Another finding ties the time a human expert needs for a task to the agent's token consumption. Across 211 software engineering tasks from the research institute METR and 78 cyber tasks from AISI, this relationship follows a power law. A one-minute task costs the agent thousands of tokens. A one-hour task costs millions. A one-week task costs billions.
A fixed evaluation budget therefore cuts off the longest and hardest tasks. Failure can mean the budget was too tight, not that the agent lacked the skill. AISI points to the cyber task "The Last Ones", which takes a human expert about 20 hours. No tested model could solve it with fewer than 30 million tokens.
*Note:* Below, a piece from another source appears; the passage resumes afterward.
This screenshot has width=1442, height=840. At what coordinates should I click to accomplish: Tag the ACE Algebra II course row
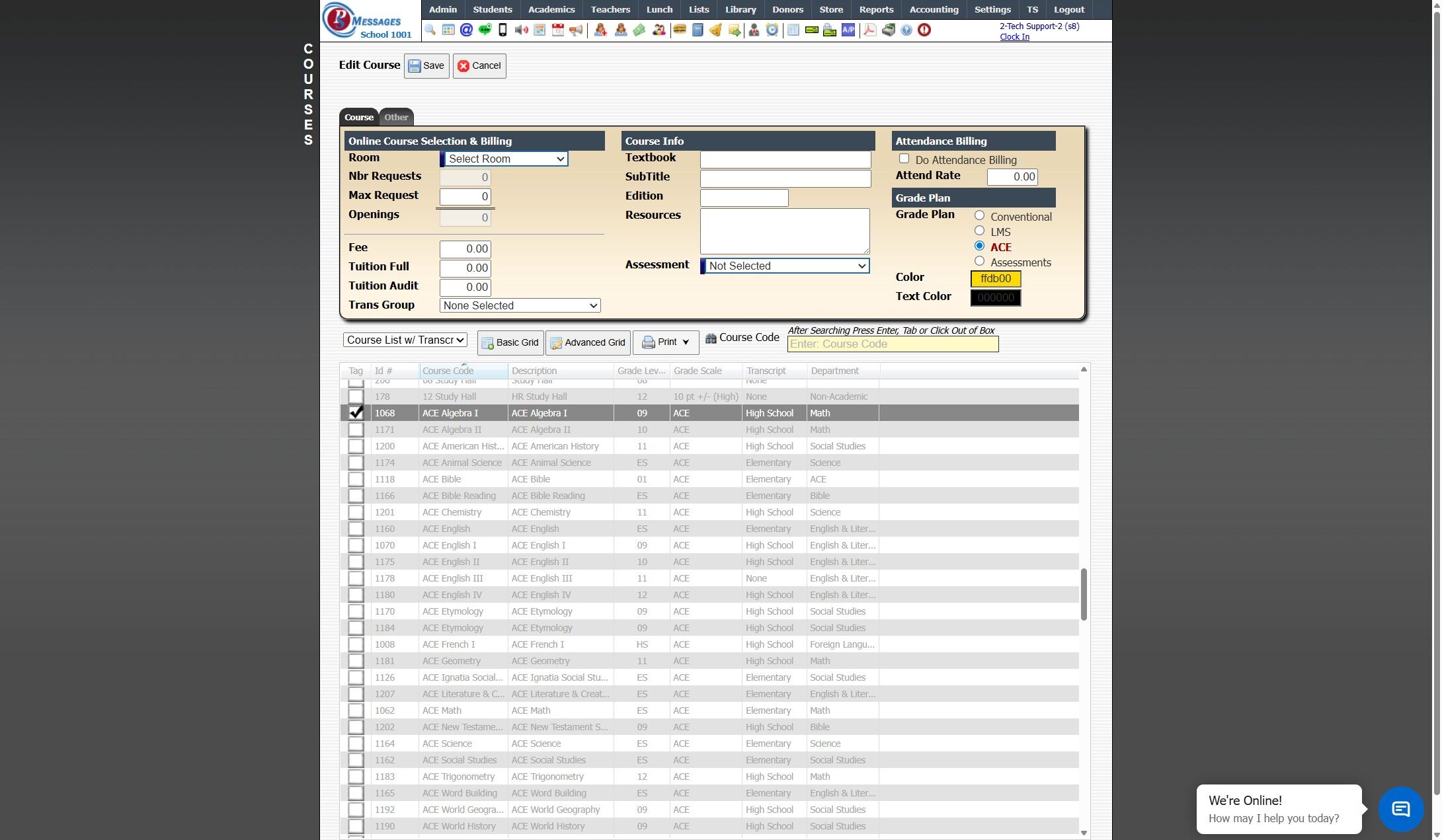356,430
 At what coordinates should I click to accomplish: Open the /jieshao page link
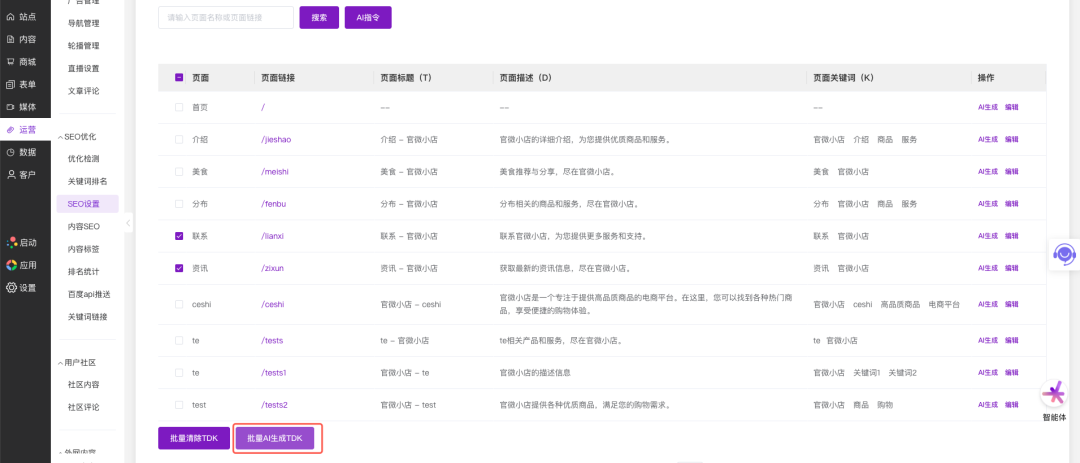275,140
Newer models benefit from extra compute far more than older ones, according to the study. The capability curve shifts upward with each generation and changes shape along three axes: reach (harder tasks become solvable), reliability (the same task gets solved more often), and efficiency (the same task needs fewer tokens).
A current frontier model's time horizon grew from about 40 minutes at a budget of 2.5 million tokens to roughly four hours at 50 million tokens. Across the entire frontier, the horizon shifts from about two hours to 14 hours when the budget jumps from 2.5 to 50 million tokens.
AISI had previously estimated that the time horizon of frontier models on cyber tasks doubles roughly every 4.7 months, measured at a fixed budget of 2.5 million tokens. At 50 million tokens, the trend is about 60 percent steeper. Doubling happens every 40 to 50 days instead of every 67 to 91.
The estimated doubling rate is partly a product of the evaluation budget you pick, not a fixed property of frontier progress, AISI says. Progress isn't uniform, though. On about 10 to 30 percent of tasks, newer models actually scored worse than their predecessors.
For AISI, the main lesson is about how you measure. "If we keep treating capability as a fixed score rather than a curve over compute, we will keep being surprised by what these systems can do when more is spent on them."
Test a model with too small a budget, and you get a score that skews decisions about deployment, economic value, and risk. Falling costs per token could also make higher test-time budgets more accessible, meaning capabilities that once seemed unaffordable could get cheaper and easier to reach over time. That would make measurements that factor in compute budgets even more important.
AISI now runs frontier models through tests at several different budgets. The idea behind these "minimum informative budgets" is to check whether a model's reach stops growing with extra compute; only then does a result count as meaningful. The team is also trying to figure out how to predict high-budget performance from cheaper test runs.